## Begin Extract provided

Cyclocross Leuven
- 2021 logo

Race details
- Date: December, January
- Region: Leuven, Belgium
- Discipline: Cyclo-cross

History
- First edition: 2011
- Editions: 11 (as of 2021)
- First winner: Sven Nys (BEL)
- Most wins: Toon Aerts (BEL) 3 wins
- Most recent: Laurens Sweeck (BEL)

History (women)
- First winner: Marianne Vos (NED)
- Most wins: Marianne Vos (NED) 2 wins
- Most recent: Anna Kay (GBR)

= Cyclocross Leuven =

Belgian cyclocross race

The Cyclocross Leuven is a cyclo-cross race held in Leuven, Belgium. It was first held on 30 December 2011 as a part of the Fidea Classics, replacing the Cyclocross Tervuren. Since the 2012–2013 season, it is part of the SOUDAL Classics. The track is located on the military domain next to the Hertogstraat in Heverlee, a deelgemeente of Leuven.

## End Extract provided

▶ Short task 1
Rewrite the records from the line containing "will [255, 76]." through the line containing "(x=198, y=148)", inclusive, as a numbered list, leaving out any blank lines.
The records that follow come from a different source than the Cyclocross Leuven article.

## Begin Data rows

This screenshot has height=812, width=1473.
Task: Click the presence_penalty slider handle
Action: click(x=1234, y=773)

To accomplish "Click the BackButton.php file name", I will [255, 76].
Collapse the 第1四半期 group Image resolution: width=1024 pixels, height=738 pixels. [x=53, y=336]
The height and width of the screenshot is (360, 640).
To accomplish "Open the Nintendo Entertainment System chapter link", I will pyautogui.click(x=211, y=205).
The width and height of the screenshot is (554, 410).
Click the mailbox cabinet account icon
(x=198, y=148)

## End Data rows
## Begin Data rows

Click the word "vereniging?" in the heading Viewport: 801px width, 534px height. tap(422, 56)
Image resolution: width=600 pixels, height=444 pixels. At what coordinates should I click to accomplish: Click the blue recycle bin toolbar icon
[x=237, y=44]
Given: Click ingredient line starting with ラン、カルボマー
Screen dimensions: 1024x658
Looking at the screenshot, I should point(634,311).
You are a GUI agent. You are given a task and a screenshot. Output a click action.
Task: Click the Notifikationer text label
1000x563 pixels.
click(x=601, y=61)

## End Data rows
## Begin Data rows

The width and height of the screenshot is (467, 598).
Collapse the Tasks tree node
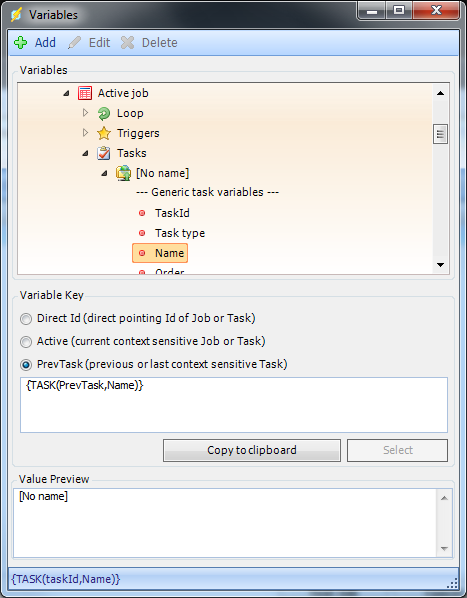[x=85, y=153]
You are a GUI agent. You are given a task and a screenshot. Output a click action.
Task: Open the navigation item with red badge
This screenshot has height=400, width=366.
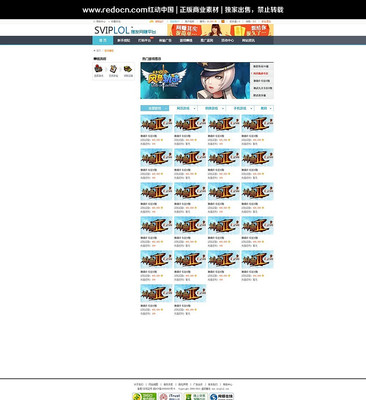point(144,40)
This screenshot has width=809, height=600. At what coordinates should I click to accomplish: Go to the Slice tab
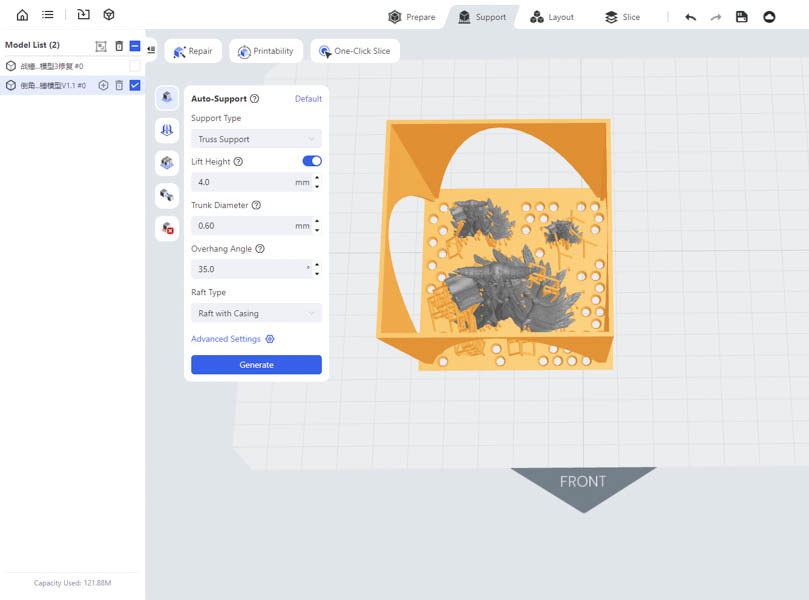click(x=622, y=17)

## End Data rows

▶ Short task 2
Reproduce the passage of the Cyclocross Leuven article between "- Most wins: Marianne" and "deelgemeente of Leuven.", inclusive.

▶ Exercise response 1
1. To accomplish "Click the BackButton.php file name", I will [255, 76].
2. Collapse the 第1四半期 group Image resolution: width=1024 pixels, height=738 pixels. [x=53, y=336]
3. The height and width of the screenshot is (360, 640).
4. To accomplish "Open the Nintendo Entertainment System chapter link", I will pyautogui.click(x=211, y=205).
5. The width and height of the screenshot is (554, 410).
6. Click the mailbox cabinet account icon
7. (x=198, y=148)

▶ Exercise response 2
- Most wins: Marianne Vos (NED) 2 wins
- Most recent: Anna Kay (GBR)

= Cyclocross Leuven =

Belgian cyclocross race

The Cyclocross Leuven is a cyclo-cross race held in Leuven, Belgium. It was first held on 30 December 2011 as a part of the Fidea Classics, replacing the Cyclocross Tervuren. Since the 2012–2013 season, it is part of the SOUDAL Classics. The track is located on the military domain next to the Hertogstraat in Heverlee, a deelgemeente of Leuven.